= Beginning of Section =
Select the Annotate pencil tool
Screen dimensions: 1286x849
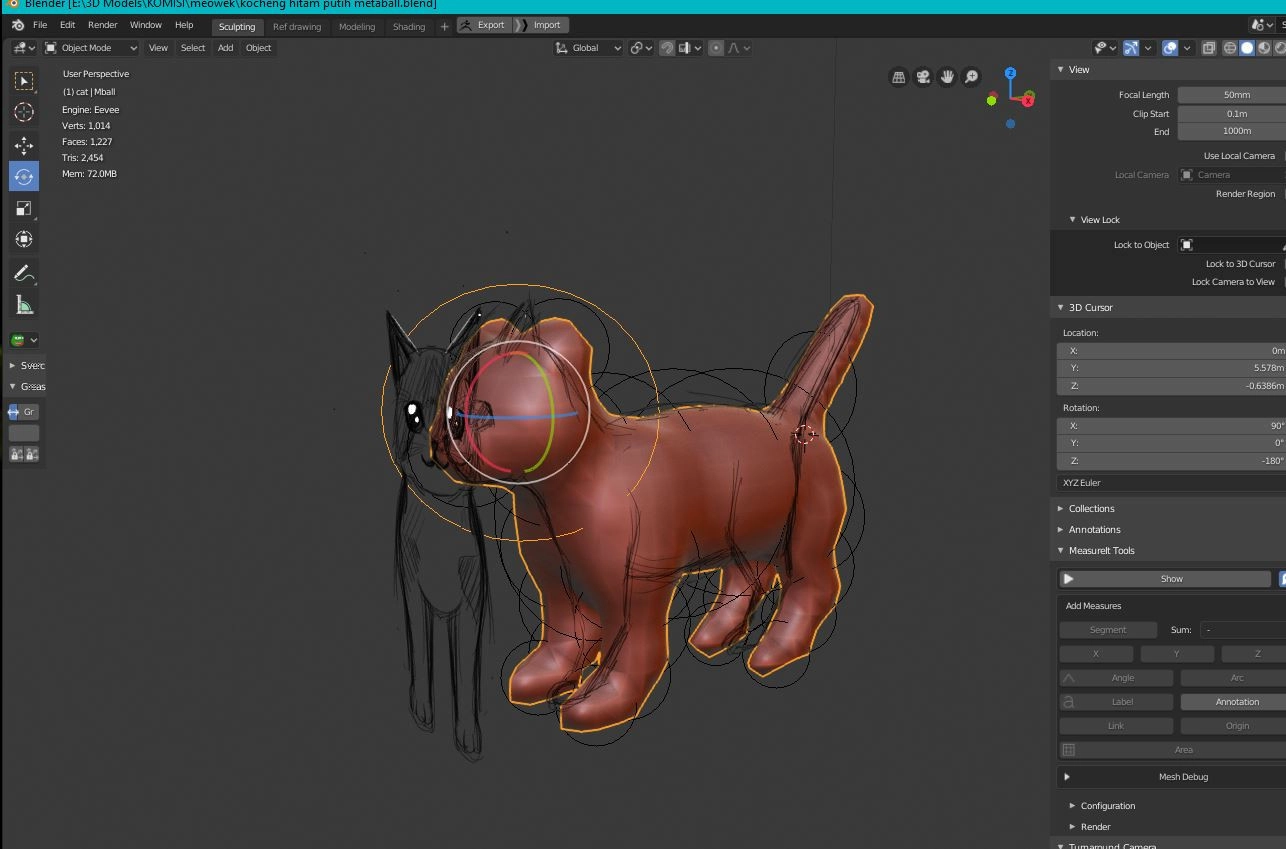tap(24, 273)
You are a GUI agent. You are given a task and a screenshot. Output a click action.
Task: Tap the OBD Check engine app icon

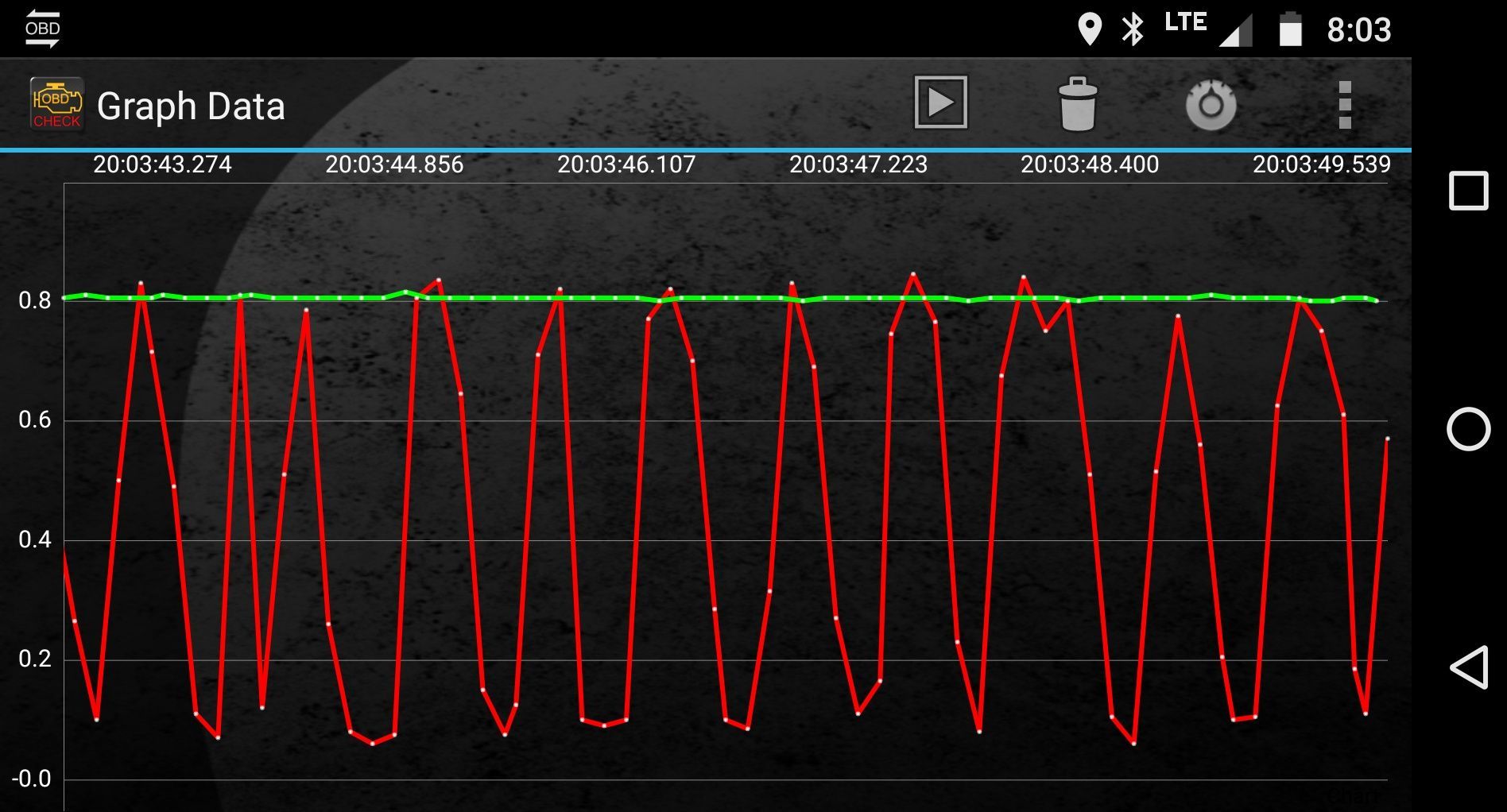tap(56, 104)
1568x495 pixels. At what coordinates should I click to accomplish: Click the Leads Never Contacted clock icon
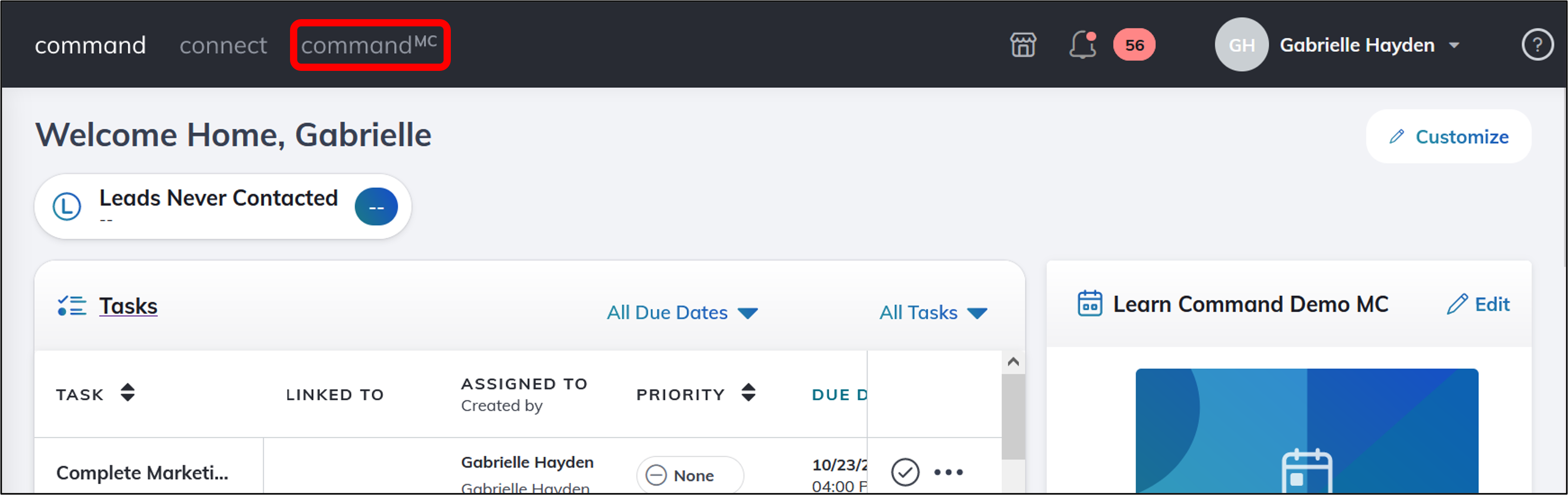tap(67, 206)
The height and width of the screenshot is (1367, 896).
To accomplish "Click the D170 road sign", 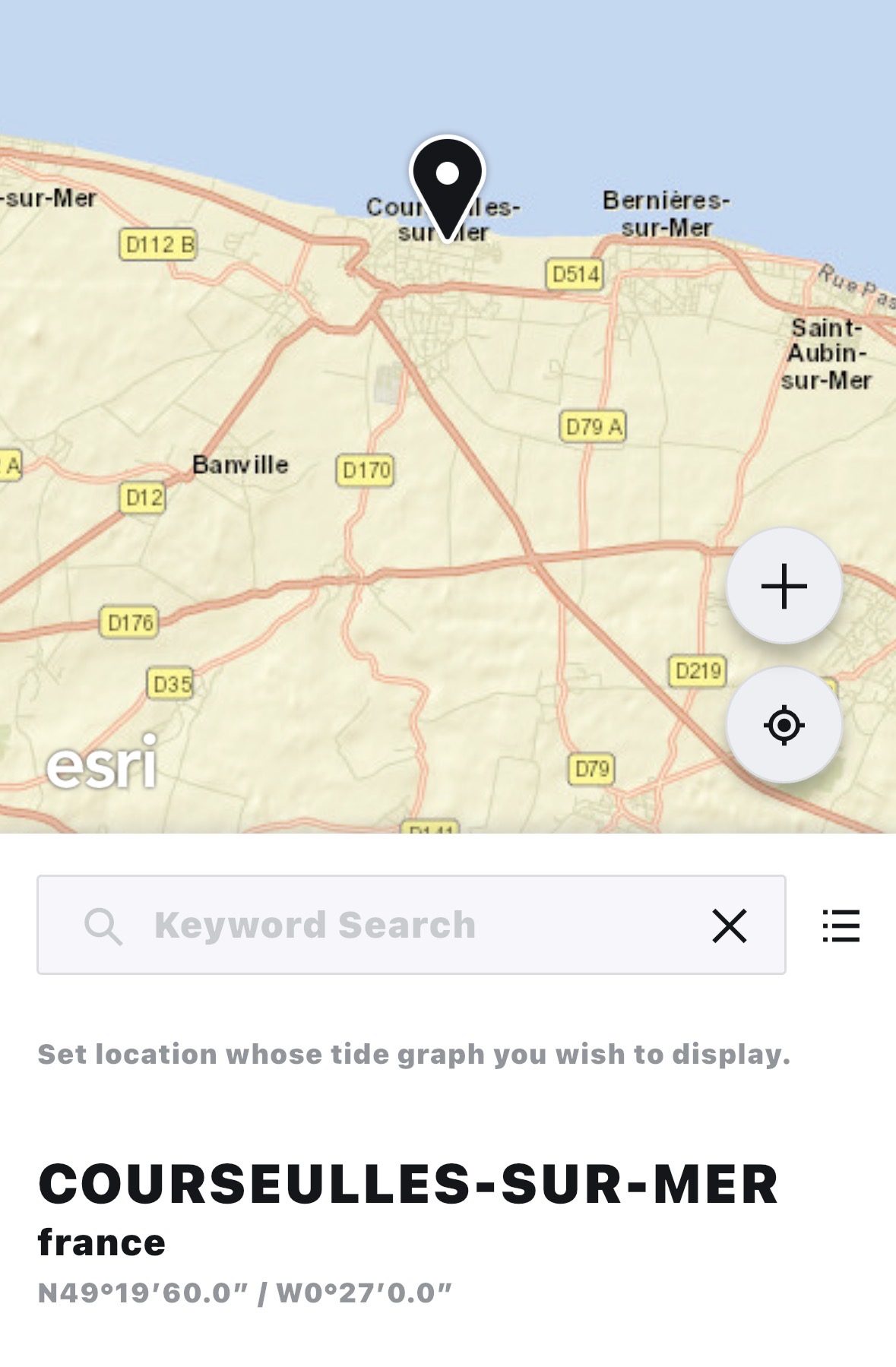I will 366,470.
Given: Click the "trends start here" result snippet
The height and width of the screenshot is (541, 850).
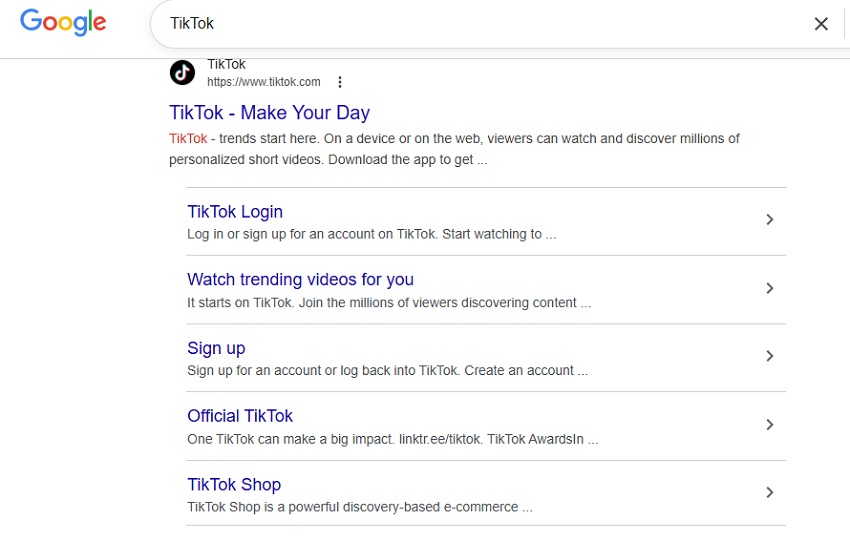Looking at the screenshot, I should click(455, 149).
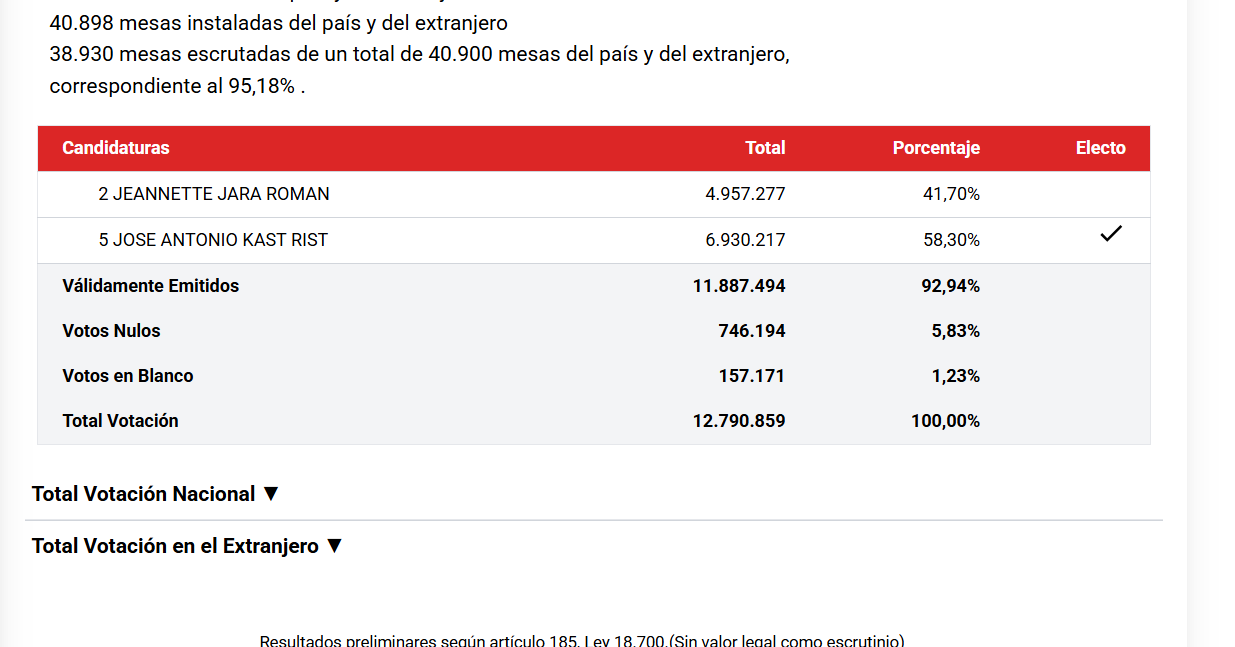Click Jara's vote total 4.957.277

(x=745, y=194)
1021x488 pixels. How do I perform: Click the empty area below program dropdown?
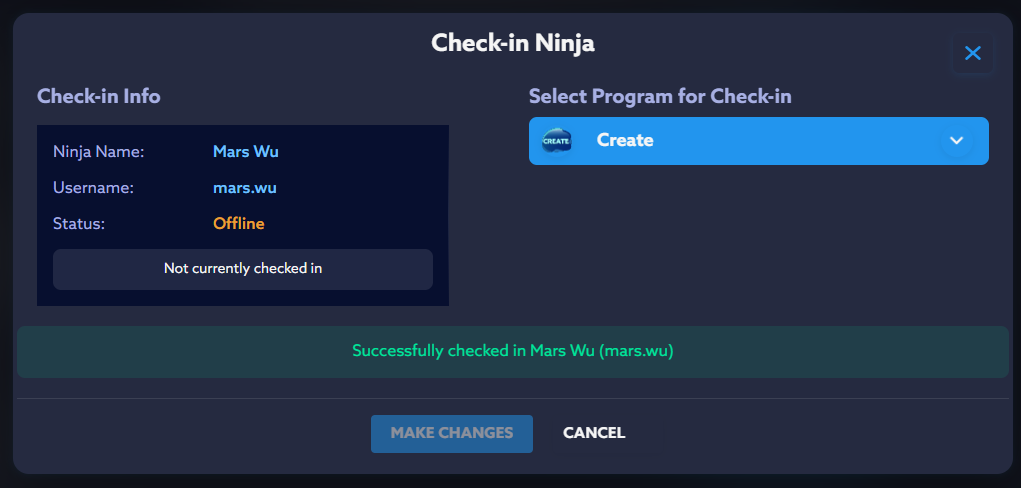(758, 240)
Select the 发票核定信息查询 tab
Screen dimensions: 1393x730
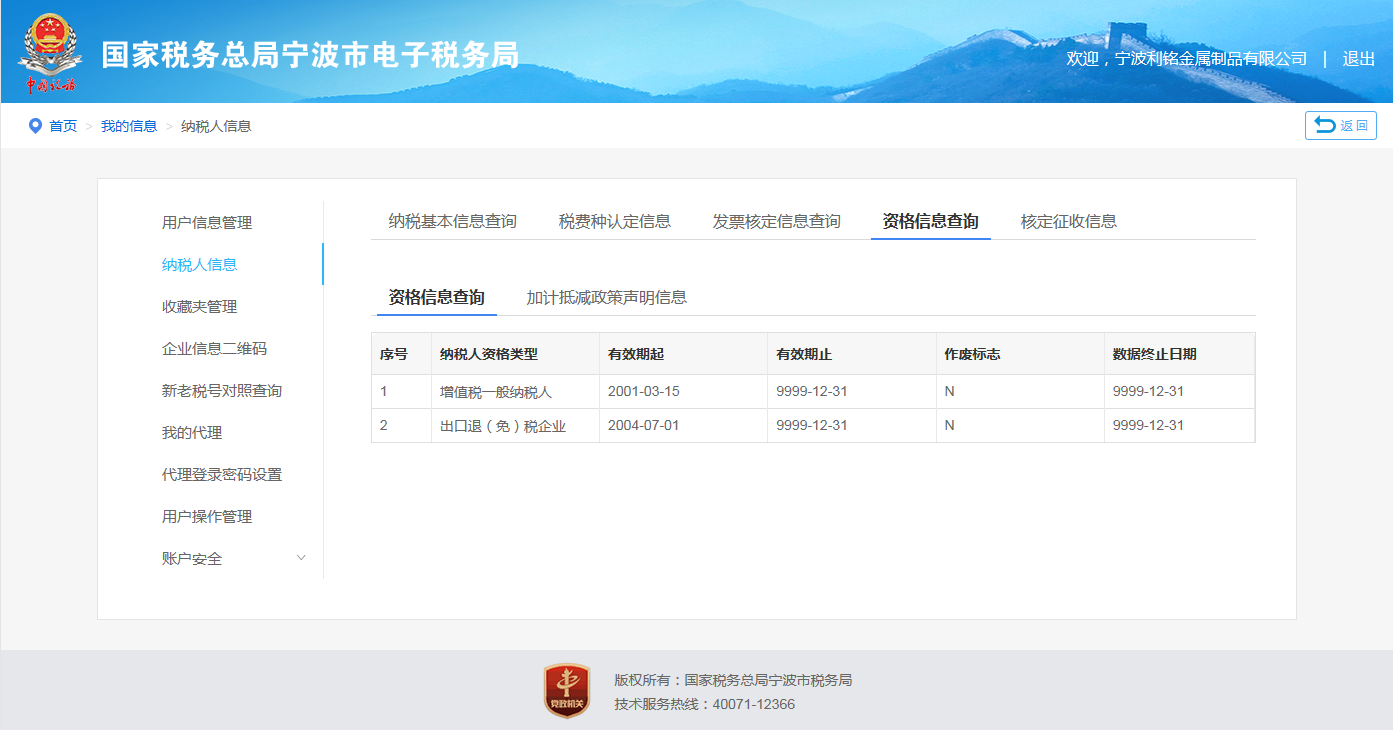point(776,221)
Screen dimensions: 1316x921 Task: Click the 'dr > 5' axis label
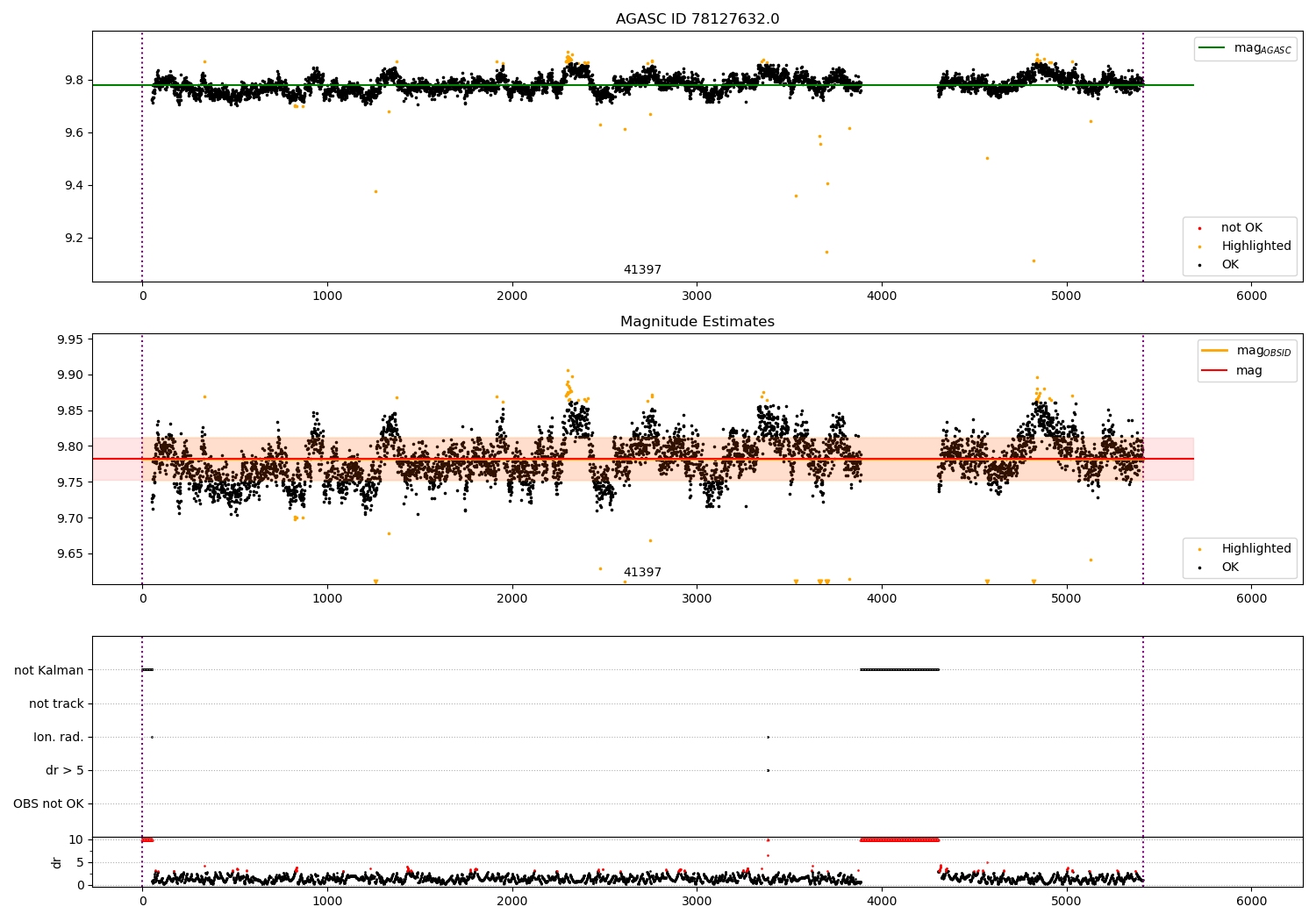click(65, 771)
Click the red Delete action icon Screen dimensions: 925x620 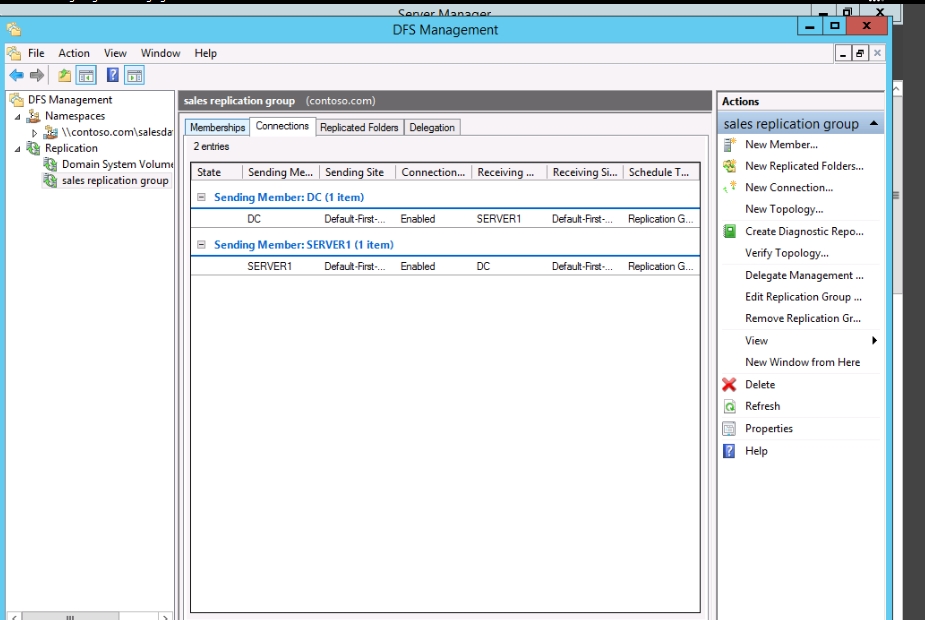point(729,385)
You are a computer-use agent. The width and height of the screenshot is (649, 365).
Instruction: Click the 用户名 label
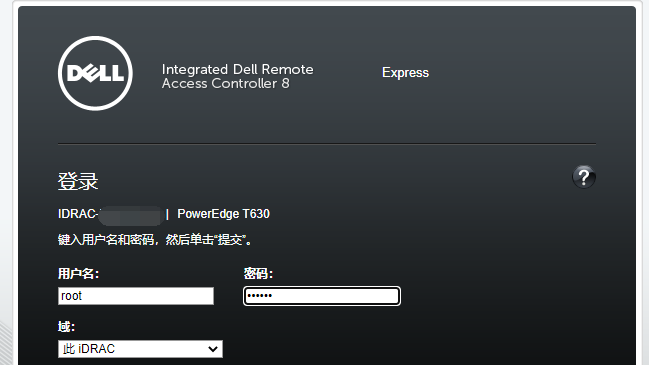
= End of Section =
- [Directions for this task]:
Show every line of the entries above where the word "Select" occurs.

- [Answer space]:
Select the Annotate pencil tool
Select the 发票核定信息查询 tab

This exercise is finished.